A CNH teve receitas de 8,9 bilhões de euros nos nove primeiros meses de 2010, um incremento de 15% na comparação com o mesmo período de 2009 (10,6% em dólares). O crescimento foi resultante de um sólido desempenho nas Américas do Norte e do Sul e nos demais mercados do mundo, que mais que compensou o ainda fraco mercado de máquinas agrícolas na Europa.

O lucro da gestão ordinária foi de 605 milhões de euros, 367 milhões acima do resultado alcançado nos três primeiros trimestres de 2009 (238 milhões de euros), graças à melhora geral na demanda dos principais mercados, ao aumento de utilização da capacidade produtiva, a uma melhor base de custos no segmento de máquinas de construção, além de um contexto favorável para os preços de commodities agrícolas.


Veículos industriais

No acumulado do ano, Iveco realizou receitas de 5,8 bilhões de euros, um aumento de 15,1% em comparação com os nove primeiros meses de 2009. As vendas globais somaram 91.690 veículos, incluindo ônibus e veículos especiais, com um incremento de 25,1% em relação ao mesmo período do ano anterior. Todos os segmentos (veículos leves, médios e pesados) e regiões de atuação tiveram crescimento, sendo que, na América Latina, o incremento do mercado foi de 54,4%.

No mesmo período, o lucro da gestão ordinária foi de 133 milhões de euros (28 milhões de euros nos nove primeiros meses de 2009). O melhoramento justifica-se principalmente pelos maiores volumes de venda e à eficiência produtiva.

As áreas de componentes automotivos e sistemas de produção (FPT, Magneti Marelli, Teksid e Comau) cresceram 28,6%, para 9,59 bilhões de euros, enquanto outras atividades do Grupo geraram 801 milhões de euros.

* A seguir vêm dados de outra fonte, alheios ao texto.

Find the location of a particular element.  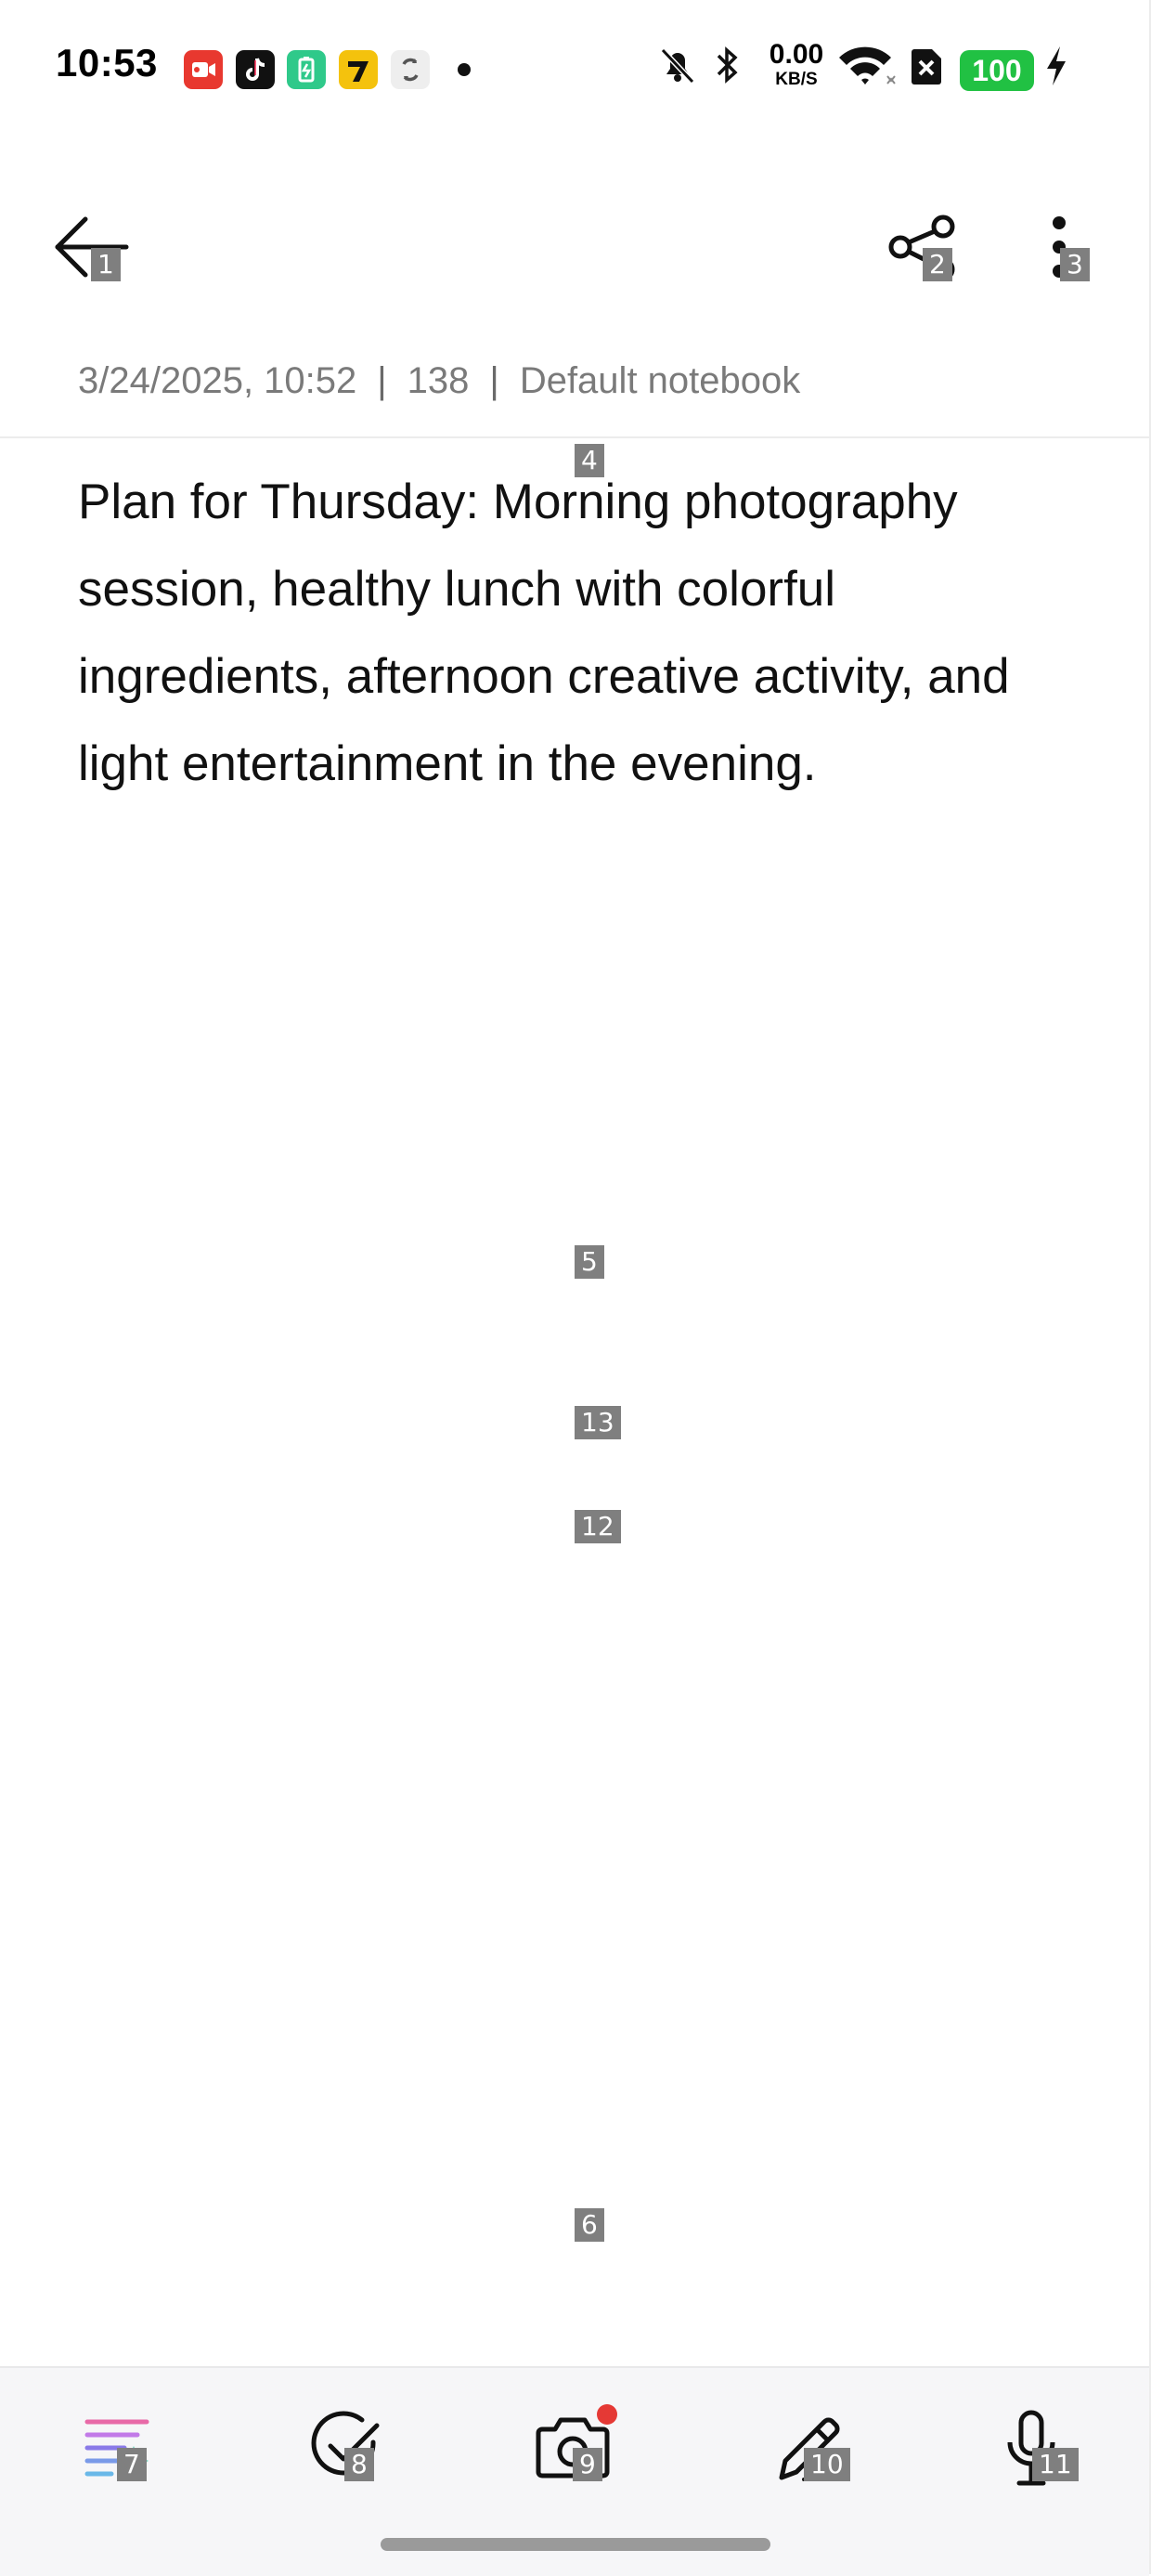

As receitas acumuladas desde janeiro pela FPT somam 4,78 bilhões de euros, crescendo  32,5% em relação a igual período de 2009. Magneti Marelli registrou 3,96 bilhões de euros de receitas, crescendo 21,8%, enquanto Teksid avançou 40,1%, para 569 milhões de euros, e a Comau cresce 41,1%, para 738 milhões de euros.


Perspectivas do ano

O presidente do Conselho de Administração, John Elkann, e o CEO do Grupo  Fiat, Sergio Marchionne, avaliam em nota que as expectativas de desempenho do Grupo melhoraram progressivamente ao longo dos nove primeiros meses do ano, permitindo revisar para cima os objetivos do ano.

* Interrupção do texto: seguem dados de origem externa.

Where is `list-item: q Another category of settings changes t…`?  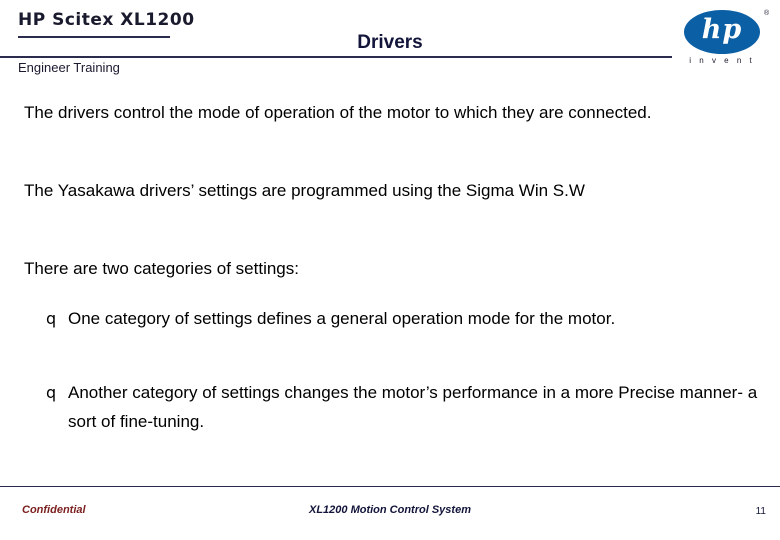 list-item: q Another category of settings changes t… is located at coordinates (404, 407).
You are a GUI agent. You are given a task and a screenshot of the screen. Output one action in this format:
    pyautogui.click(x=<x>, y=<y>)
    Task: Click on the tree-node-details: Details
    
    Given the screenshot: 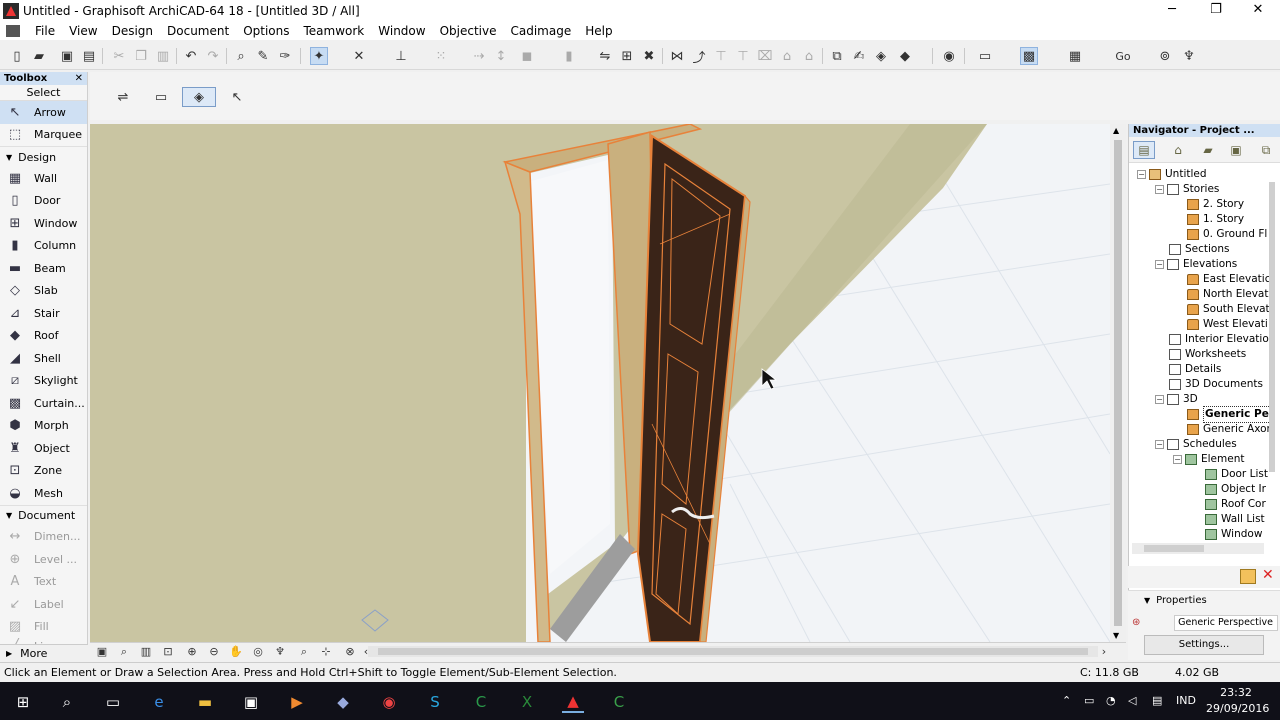 What is the action you would take?
    pyautogui.click(x=1195, y=370)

O Grupo projeta um desempenho superior ao do ano passado para os setores em que atua, com exceção do negócio de Automóveis, cujo desempenho, apesar de superior em relação a 2009, continuará a sofrer na Europa Ocidental os efeitos da redução e/ou eliminação de programas de eco-incentivos (aquisição de veículos novos, mais limpos ambientalmente) que sustentaram a demanda nos segmentos A e B em 2009.

Para os programas de investimento é previsto um crescimento marginal em relação aos níveis anormais e particularmente baixos em 2009, com o restabelecimento de um fluxo normalizado de investimento para todos os setores a partir de 2011.

Para o ano, o Grupo Fiat estabelece os seguintes objetivos, todos superiores ao anteriormente anunciado:

• Receitas acima de 55 bilhões de euros, superior à projeção anterior de 50 bilhões de euros;
• Lucro da gestão ordinária acima de 2 bilhões de euros, superior à projeção anterior de 1,1 a 1,2 bilhão de euros;
• Lucro líquido de cerca de 400 milhões de euros, superior à projeção anterior de  break-even;
• Dívida líquida industrial ligeiramente inferior a 4 bilhões de euros, abaixo da projeção anterior de 5 bilhões de euros.

Trabalhando pela concretização destes objetivos, o Grupo vai continuar a implementar a estratégia de alianças, a fim de otimizar os aportes de capital e reduzir riscos.